■ **Teks yang diberikan**:
* * *
JAKARTA, MENARA62.COM – Keprihatinan akan tingginya pelaku usaha ultra mikro yang masih mengandalkan rentenir untuk memperoleh pinjaman modal, mengemuka dalam rapat kerja yang antara Komisi XI DPR RI dengan Direksi Bank Mandiri dan Bank BNI pada Kamis (4/2/2021).
Anis Byarwati, anggota Komisi XI DPR RI dari Fraksi PKS, hasil survey yang dilakukan oleh BRI kepada 30 juta pelaku usaha ultra mikro. Dari data tersebut, sebanyak 5 juta pelaku usaha ultra mikro masih mengandalkan rentenir untuk memperoleh pinjaman modal. Sementara, 15 juta pelaku usaha ultra mikro mendapatkan pendanaan dari sektor formal, yaitu dari Bank 3 juta pelaku usaha , dari Pegadaian 3 juta pelaku usaha, dari Group Lending 6 juta pelaku usaha, dari Bank Perkreditan Rakyat (BPR) 1,5 juta pelaku usaha, dan dari Fintech 1,5 juta pelaku usaha. Adapun 18 juta (pelaku usaha ultra mikro) tidak terlayani oleh sektor formal maupun nonformal.
“Data ini menjadi tantangan bagi bank Mandiri dan Bank BNI untuk dapat memberikan pinjaman kepada pelaku UMKM yang lebih murah dan lebih cepat, sehingga 5 juta (pelaku usaha ultra mikro) yang pinjam ke rentenir itu bisa pindah ke bank,” kata Anis dalam siaran persnya, Jumat (5/2/2021).
* * *
■ **Tentang latihan ini**:
Tuliskan ulang seluruh teks tentang pinjaman modal bagi pelaku usaha ultra mikro di atas tanpa mengubah satu kata atau tanda baca pun. Data ini tidak ada hubungannya dengan teks di atas.

■ **Data masukan**:
* * *
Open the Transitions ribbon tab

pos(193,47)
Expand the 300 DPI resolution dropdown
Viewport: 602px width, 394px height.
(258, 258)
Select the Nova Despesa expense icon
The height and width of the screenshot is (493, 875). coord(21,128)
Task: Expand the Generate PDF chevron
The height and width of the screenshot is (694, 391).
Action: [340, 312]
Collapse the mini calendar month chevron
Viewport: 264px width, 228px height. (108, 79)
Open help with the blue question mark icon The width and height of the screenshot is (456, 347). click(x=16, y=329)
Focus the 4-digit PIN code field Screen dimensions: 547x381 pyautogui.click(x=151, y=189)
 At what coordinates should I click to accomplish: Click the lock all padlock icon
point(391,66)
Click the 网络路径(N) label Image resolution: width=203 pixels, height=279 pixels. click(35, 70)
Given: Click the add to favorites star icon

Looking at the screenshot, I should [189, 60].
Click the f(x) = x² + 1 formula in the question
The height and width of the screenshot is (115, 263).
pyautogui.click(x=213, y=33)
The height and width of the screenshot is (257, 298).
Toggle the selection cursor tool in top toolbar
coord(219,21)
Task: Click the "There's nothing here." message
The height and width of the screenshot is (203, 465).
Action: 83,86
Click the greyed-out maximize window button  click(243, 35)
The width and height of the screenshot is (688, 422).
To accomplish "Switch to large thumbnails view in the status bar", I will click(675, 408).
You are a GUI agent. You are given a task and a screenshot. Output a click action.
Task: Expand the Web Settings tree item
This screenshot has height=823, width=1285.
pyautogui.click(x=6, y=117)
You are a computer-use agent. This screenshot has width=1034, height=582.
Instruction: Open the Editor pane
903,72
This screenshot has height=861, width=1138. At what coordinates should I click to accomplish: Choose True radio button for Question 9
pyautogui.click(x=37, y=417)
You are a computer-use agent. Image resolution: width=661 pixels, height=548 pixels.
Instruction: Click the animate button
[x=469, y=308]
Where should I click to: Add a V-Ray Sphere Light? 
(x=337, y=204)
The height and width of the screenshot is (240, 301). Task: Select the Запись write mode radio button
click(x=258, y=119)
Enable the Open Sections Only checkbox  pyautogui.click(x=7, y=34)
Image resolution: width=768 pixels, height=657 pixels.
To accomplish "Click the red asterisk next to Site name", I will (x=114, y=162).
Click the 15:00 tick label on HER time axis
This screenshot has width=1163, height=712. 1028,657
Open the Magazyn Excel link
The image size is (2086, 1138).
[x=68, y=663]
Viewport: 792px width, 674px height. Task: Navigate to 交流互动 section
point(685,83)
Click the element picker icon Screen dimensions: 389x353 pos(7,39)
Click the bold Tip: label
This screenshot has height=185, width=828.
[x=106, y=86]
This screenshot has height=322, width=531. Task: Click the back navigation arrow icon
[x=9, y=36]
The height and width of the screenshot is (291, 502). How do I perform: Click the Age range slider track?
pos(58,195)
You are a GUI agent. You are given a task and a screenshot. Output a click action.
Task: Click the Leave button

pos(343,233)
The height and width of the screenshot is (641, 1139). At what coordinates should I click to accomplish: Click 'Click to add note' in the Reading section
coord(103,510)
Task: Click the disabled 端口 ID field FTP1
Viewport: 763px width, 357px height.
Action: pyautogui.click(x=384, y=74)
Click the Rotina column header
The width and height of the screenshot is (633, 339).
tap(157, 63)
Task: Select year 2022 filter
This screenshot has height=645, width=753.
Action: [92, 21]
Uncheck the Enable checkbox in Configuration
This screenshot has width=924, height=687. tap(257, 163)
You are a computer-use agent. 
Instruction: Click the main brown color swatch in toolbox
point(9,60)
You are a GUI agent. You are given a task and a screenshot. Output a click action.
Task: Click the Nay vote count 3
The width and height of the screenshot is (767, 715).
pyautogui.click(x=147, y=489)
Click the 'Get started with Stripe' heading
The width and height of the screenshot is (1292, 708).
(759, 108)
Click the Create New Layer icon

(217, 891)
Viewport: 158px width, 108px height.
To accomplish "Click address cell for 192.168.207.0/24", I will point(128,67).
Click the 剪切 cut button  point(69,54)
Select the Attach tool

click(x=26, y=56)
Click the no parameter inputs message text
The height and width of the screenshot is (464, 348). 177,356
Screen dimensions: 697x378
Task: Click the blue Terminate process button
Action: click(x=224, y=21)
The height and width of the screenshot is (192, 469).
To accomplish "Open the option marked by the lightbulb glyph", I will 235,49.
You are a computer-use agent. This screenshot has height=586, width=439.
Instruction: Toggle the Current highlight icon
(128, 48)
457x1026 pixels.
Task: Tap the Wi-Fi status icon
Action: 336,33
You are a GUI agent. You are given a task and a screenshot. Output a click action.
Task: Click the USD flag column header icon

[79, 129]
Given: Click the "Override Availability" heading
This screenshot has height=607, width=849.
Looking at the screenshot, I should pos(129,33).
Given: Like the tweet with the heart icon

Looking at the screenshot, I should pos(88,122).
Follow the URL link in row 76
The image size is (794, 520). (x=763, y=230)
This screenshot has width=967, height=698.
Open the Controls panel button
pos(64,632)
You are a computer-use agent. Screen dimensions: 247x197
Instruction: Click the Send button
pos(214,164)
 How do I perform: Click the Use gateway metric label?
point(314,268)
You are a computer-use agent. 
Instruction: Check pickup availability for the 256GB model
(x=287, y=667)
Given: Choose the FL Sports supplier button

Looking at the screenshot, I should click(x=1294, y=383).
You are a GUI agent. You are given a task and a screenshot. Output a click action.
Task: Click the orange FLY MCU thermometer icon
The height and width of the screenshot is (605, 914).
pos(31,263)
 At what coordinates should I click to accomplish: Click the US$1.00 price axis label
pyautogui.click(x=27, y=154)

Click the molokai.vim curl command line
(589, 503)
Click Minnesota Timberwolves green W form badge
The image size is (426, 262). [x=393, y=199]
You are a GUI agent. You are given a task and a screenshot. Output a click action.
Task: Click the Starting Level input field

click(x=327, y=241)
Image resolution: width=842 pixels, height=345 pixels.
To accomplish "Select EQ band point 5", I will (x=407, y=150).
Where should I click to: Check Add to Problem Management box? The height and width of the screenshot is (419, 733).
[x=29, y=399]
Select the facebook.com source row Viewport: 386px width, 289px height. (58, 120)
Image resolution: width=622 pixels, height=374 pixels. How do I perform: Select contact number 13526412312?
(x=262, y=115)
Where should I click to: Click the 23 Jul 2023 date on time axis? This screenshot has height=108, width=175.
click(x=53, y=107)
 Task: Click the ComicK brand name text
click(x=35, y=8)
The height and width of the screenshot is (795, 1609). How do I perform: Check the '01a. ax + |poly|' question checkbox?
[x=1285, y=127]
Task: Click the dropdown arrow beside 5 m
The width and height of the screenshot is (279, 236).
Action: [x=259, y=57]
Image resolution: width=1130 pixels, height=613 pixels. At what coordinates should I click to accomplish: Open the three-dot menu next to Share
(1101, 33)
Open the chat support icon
* * *
■ **Keluaran yang diharapkan**:
JAKARTA, MENARA62.COM – Keprihatinan akan tingginya pelaku usaha ultra mikro yang masih mengandalkan rentenir untuk memperoleh pinjaman modal, mengemuka dalam rapat kerja yang antara Komisi XI DPR RI dengan Direksi Bank Mandiri dan Bank BNI pada Kamis (4/2/2021).
Anis Byarwati, anggota Komisi XI DPR RI dari Fraksi PKS, hasil survey yang dilakukan oleh BRI kepada 30 juta pelaku usaha ultra mikro. Dari data tersebut, sebanyak 5 juta pelaku usaha ultra mikro masih mengandalkan rentenir untuk memperoleh pinjaman modal. Sementara, 15 juta pelaku usaha ultra mikro mendapatkan pendanaan dari sektor formal, yaitu dari Bank 3 juta pelaku usaha , dari Pegadaian 3 juta pelaku usaha, dari Group Lending 6 juta pelaku usaha, dari Bank Perkreditan Rakyat (BPR) 1,5 juta pelaku usaha, dan dari Fintech 1,5 juta pelaku usaha. Adapun 18 juta (pelaku usaha ultra mikro) tidak terlayani oleh sektor formal maupun nonformal.
“Data ini menjadi tantangan bagi bank Mandiri dan Bank BNI untuk dapat memberikan pinjaman kepada pelaku UMKM yang lebih murah dan lebih cepat, sehingga 5 juta (pelaku usaha ultra mikro) yang pinjam ke rentenir itu bisa pindah ke bank,” kata Anis dalam siaran persnya, Jumat (5/2/2021).